First, let’s explore what a nutritious diet is. Nutritious diets are those that maximize health benefits and reduce the risk of developing diseases. According to Canada’s Food Guide, a nutritious diet includes plenty of fruit and vegetables, protein foods (especially plant proteins), whole grains, and water as the drink of choice (Health Canada, 2019). The food guide also recommends limiting highly processed foods with a lot of sodium, sugar, and saturated fat. Many diets recommended for health promotion are also plant-rich, and tend to be climate-friendly. Aside from Canada’s Food Guide, these include the Mediterranean diet, the Portfolio diet, and the DASH diet.

When it comes to sustainable diets, several indicators are used: GHGs, land use, water use, and more. Low environmental impact is ideal in most diets, as this preserves biodiversity and ecosystems, enabling sustainable food production for future generations (Public Health Ontario, 2021). In climate-friendly diets, GHGs are the focus, although land use is included in impact calculations as well (because often agricultural land, like livestock pasture, replaces carbon sinks, like a forest). Minimizing food waste is another important consideration, since food waste is also a waste of all the inputs used to produce that food (such as energy, cropland, water, fertilizer, and pesticides) and contributes to GHG emissions (Conrad, 2020). 

While there’s definitely overlap between the two factors of nutrition and environmental impact, the criteria for these diets differ: nutritious diets are not always climate-friendly, and climate-friendly diets are not always nutritious. We can think of 4 categories of diets based on a continuum of these two factors: 

  1. Low-nutrient, high-impact diets 

  2. Low-nutrient, low-impact diets 

  3. Nutritious, high-impact diets 

  4. Nutritious, low-impact diets

The characteristics of these different diets are summarized below. 

Adapted from Tara Garnett (Food Climate Research Network).

WHAT YOU WILL DO>
Please continue the text above on nutritious and climate-friendly diets, starting after its last line.

GIVEN DATA>
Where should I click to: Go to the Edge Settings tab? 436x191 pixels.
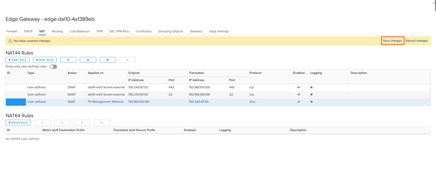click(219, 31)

---

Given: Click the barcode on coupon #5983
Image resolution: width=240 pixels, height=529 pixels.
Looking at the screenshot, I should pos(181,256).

OUTPUT FOR THIS EXERCISE>
Nutritious and low-emission diets are ideal when we consider both health and sustainability. But this is not an easy switch for everyone to make, and some of the traits will be easier to implement than others. This is another reason dietitians are needed in the crafting of messages and the implementation of new programs or policies. Food insecurity and financial instability limit food choices (Vilar-Compte et al., 2021). Industry and interest-group promotion of high-emission foods can bury healthier, climate-friendly choices, and decrease awareness (Miller et al., 2021). However, there are simple steps that can be taken to move towards a nutritious, low-emissions diet that may already be part of your or your clients’ regular routine. Some examples include using the microwave to cook, experimenting with tofu, lentils, and chickpeas, and preventing food waste by transforming leftovers or sharing food.

References

Conrad, Z. (2020). Food waste, healthy diets, and environmental sustainability: a guide for nutritionists. Nutrition Today, 55(1), 5-10.

Health Canada. (2019). Canada’s food guide. Retrieved from https://food-guide.canada.ca/en/

Miller, K. B., Eckberg, J. O., Decker, E. A., & Marinangeli, C. P. (2021). Role of food industry in promoting healthy and sustainable diets. Nutrients, 13(8), 2740.

Public Health Ontario. (2021). The environmental impacts of sustainable dietary patterns. Ontario Agency for Health Protection and Promotion. Toronto, ON: Queen’s Printer for Ontario.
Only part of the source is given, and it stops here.